* **Text**:
↓
Sometimes I think Catholics seem to take this reading too literally when they look for a seat in Church; they don’t want to ‘exalt’ themselves by taking the front pews, preferring instead to be very humble, sitting at the very back, perhaps waiting for the celebrant to shout out, “my friends, please come up here and sit in a place of greater prominence!’ (okay, okay; I’m trying to be charitable here…)
In the first century, during the time of Jesus’ earthly ministry; the place at which one was seated at a formal dinner was revealing of your social status; in fact, the place you sat would even dictate what quality of food or wine you would eat. – we have examples of historical writings from Roman feasts, where the guests of greatest importance had the best wine and the best cuts of meat; and as the importance of the guests descended, so did the quality of food they were served. It was common in Jewish society that after these grand occasions, the ‘leftovers’ or ‘scraps’ were then distributed to the poor. But we can imagine how, if the best started with the most prominent guests, and then declined through the entire guest list, whatever was left for the poor was in some cases, not fit for human consumption.
There was something very socially important in who was invited as well: this is something Jesus is alluding to in this passage from St. Luke’s Gospel – people were invited to dinner based on their social status; you invited those who were of similar status or even perhaps a bit higher – the purpose being to improve your own social standing; there was also an expectation that when you were invited to dinner, you were bound to return the favour ; almost trying to out-do your host the next time you hosted the dinner.
↑
* **Listed entries**:
↓
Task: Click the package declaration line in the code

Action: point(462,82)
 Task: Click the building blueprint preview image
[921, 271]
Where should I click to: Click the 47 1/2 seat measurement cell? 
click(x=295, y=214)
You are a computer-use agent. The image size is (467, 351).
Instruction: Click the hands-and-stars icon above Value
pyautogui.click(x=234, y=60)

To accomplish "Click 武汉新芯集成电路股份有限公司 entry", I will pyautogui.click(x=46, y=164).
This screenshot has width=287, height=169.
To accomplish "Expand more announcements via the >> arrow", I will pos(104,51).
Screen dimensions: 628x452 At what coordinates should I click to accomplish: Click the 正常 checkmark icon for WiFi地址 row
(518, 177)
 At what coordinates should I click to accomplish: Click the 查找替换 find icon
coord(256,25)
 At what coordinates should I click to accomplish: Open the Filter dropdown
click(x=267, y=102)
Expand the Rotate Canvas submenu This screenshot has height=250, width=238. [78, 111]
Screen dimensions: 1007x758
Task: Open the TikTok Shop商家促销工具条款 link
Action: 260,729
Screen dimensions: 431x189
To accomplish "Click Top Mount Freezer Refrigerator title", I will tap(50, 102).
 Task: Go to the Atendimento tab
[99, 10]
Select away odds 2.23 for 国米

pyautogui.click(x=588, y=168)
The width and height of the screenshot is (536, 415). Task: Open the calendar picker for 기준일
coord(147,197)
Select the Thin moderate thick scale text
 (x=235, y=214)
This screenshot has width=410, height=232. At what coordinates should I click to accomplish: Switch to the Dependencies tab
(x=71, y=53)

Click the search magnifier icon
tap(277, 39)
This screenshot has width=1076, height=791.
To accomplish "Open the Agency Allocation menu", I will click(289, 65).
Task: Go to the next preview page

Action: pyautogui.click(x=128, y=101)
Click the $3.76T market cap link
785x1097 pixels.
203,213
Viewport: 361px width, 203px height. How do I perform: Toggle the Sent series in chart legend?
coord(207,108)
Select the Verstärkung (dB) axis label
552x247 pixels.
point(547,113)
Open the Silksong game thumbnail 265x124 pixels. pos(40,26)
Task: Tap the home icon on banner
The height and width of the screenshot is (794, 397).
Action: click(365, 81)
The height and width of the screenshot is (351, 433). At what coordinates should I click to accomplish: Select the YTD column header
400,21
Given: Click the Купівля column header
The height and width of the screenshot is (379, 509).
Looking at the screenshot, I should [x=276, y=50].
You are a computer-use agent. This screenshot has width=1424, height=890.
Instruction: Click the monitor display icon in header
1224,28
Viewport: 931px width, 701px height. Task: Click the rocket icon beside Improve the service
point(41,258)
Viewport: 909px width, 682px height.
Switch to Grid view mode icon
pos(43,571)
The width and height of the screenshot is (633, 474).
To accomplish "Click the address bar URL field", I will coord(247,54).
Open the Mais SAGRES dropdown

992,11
↑
* **Actions to take**:
(A) According to the reflection on seating at dinner, what was commonly done with the leftovers after grand occasions in Jewish society?
(B) Retype the stretch of the reflection on seating at dinner from "In the first" through "for human consumption.".

* **Completed exercise**:
(A) They were distributed to the poor.

(B)
In the first century, during the time of Jesus’ earthly ministry; the place at which one was seated at a formal dinner was revealing of your social status; in fact, the place you sat would even dictate what quality of food or wine you would eat. – we have examples of historical writings from Roman feasts, where the guests of greatest importance had the best wine and the best cuts of meat; and as the importance of the guests descended, so did the quality of food they were served. It was common in Jewish society that after these grand occasions, the ‘leftovers’ or ‘scraps’ were then distributed to the poor. But we can imagine how, if the best started with the most prominent guests, and then declined through the entire guest list, whatever was left for the poor was in some cases, not fit for human consumption.